The following announcement was written by GenealogyBank:
Providing the Genealogy Community a Comprehensive, Up-To-Date Resource Essential
for Family History Research
September 10, 2008 (NAPLES, FL) – GenealogyBank, a leading provider of historical and recent newspapers for family history research, announced today that the Social Security Death Index (SSDI) will now be offered free of charge at GenealogyBank.com.
With more than 82 million death records from 1937 to the present, the SSDI is an essential foundation for anyone interested in their family’s past. Best of all, it can be cross-searched with the thousands of newspapers and government documents available through GenealogyBank, offering researchers unsurpassed firsthand perspectives of the triumphs, struggles and daily lives of their American ancestors.
“GenealogyBank’s Social Security Death Index is unique with weekly updates, easy-to-use format and comprehensive coverage,” says Tom Kemp, Genealogy Director for NewsBank, inc. “It’s simply the most comprehensive index online. Making it available for free is our way of giving back to the genealogy community.”
The SSDI has long been valued by genealogists as the basis for family history research. The SSDI contains over 82 million death records from all 50 states, plus Guam, Puerto Rico and other U.S. territories; as well as the records of over 17 million Americans born in the 19th century and more than 200,000 who died overseas.

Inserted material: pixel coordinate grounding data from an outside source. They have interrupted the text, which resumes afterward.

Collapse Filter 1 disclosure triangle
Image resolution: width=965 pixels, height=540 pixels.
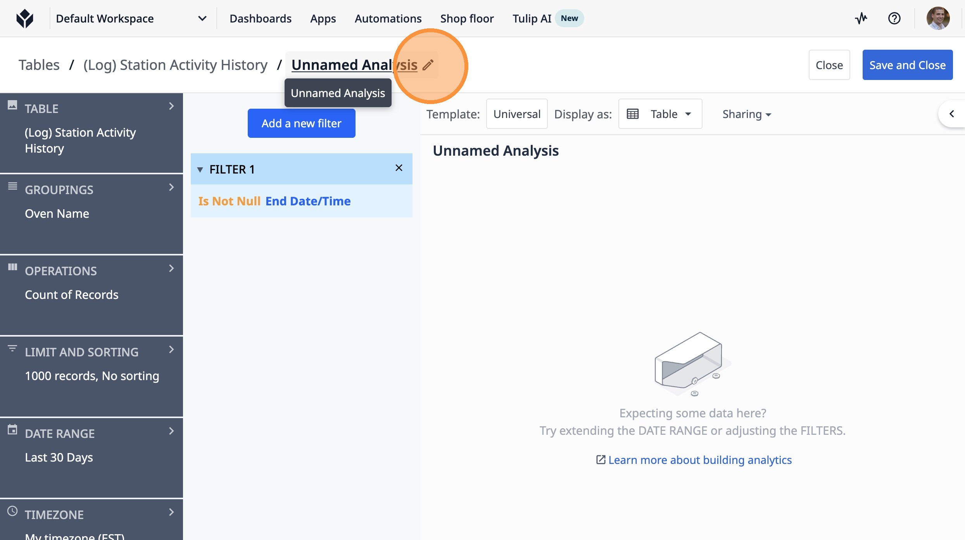[200, 170]

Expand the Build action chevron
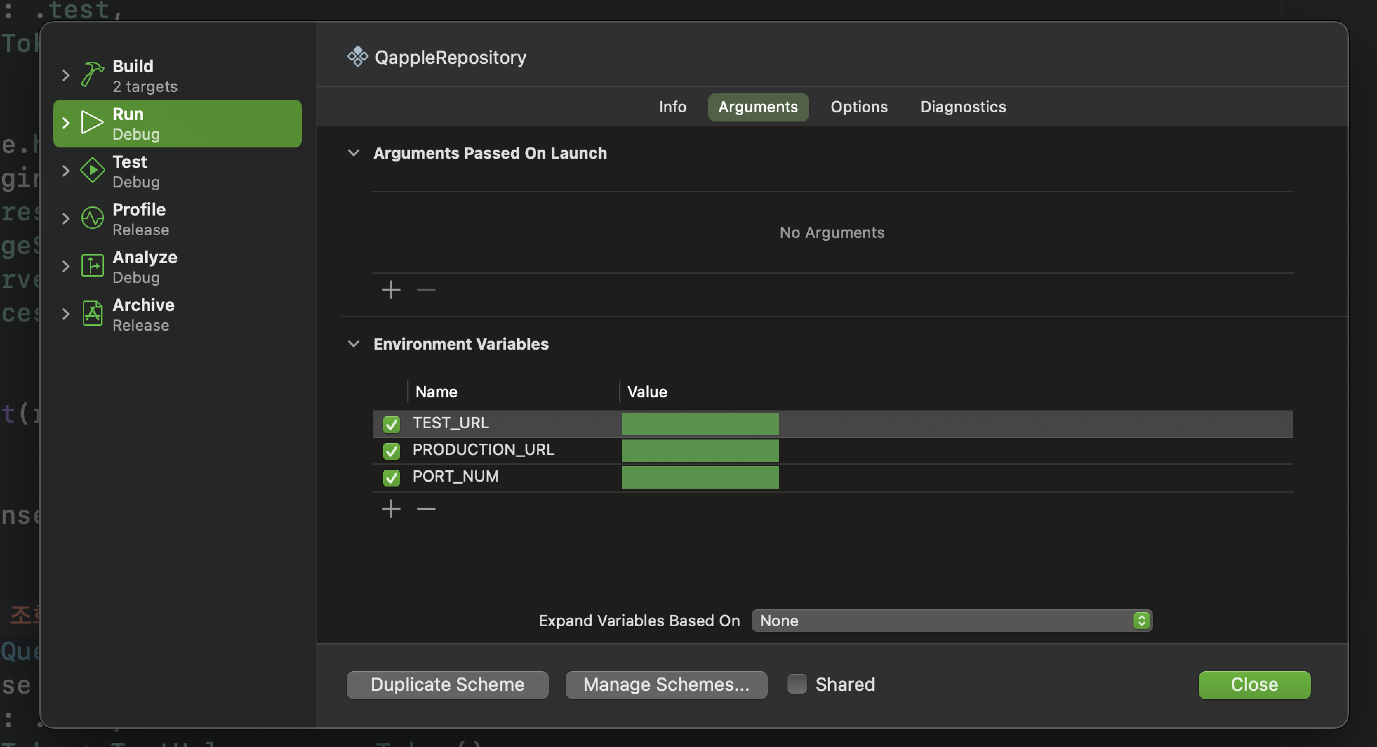(x=65, y=75)
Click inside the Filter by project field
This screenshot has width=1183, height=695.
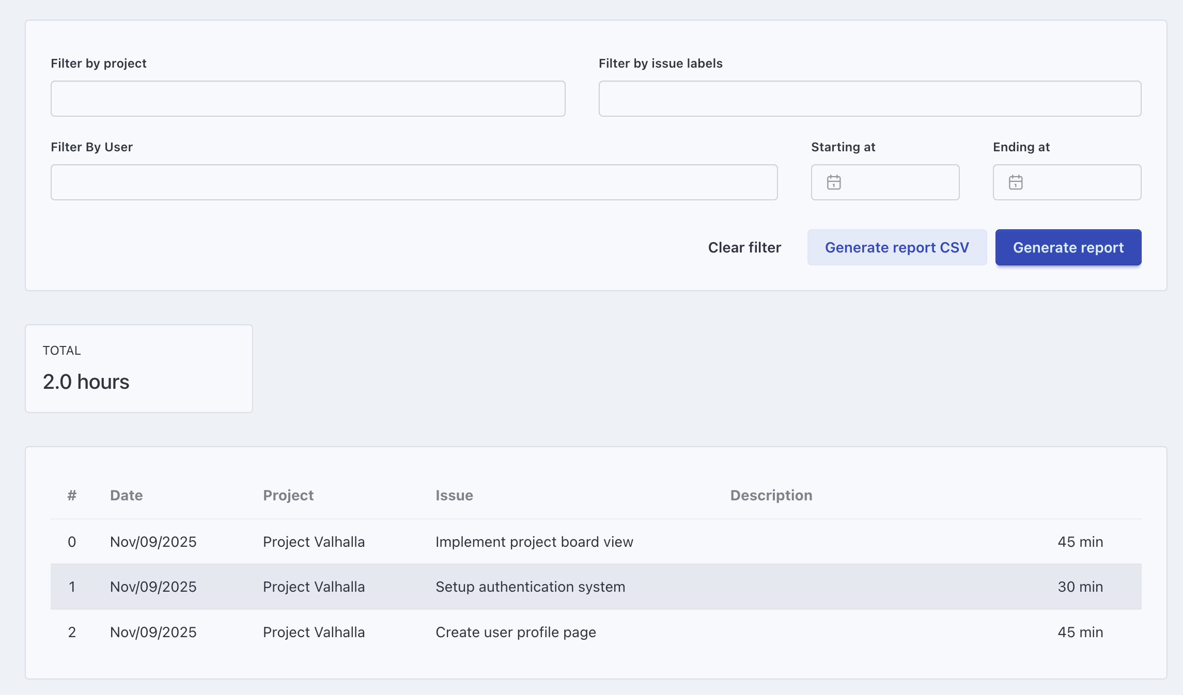click(x=307, y=98)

Exclusive features include the full date of death (including day of the week) and the deceased’s age (expressed in years, months and days).
“GenealogyBank’s convenient format saves users time, money and countless headaches,” adds Kemp.
Genealogy sites and blogs are welcome to link to GenealogyBank’s Social Security Death Index. And for users looking to take their research to the next level, GenealogyBank is the ideal resource for discovering the stories behind your family’s past. It provides access to millions of newspapers articles, obituaries, government documents and more spanning four centuries. Each of these original images can be printed and preserved for family scrapbooks.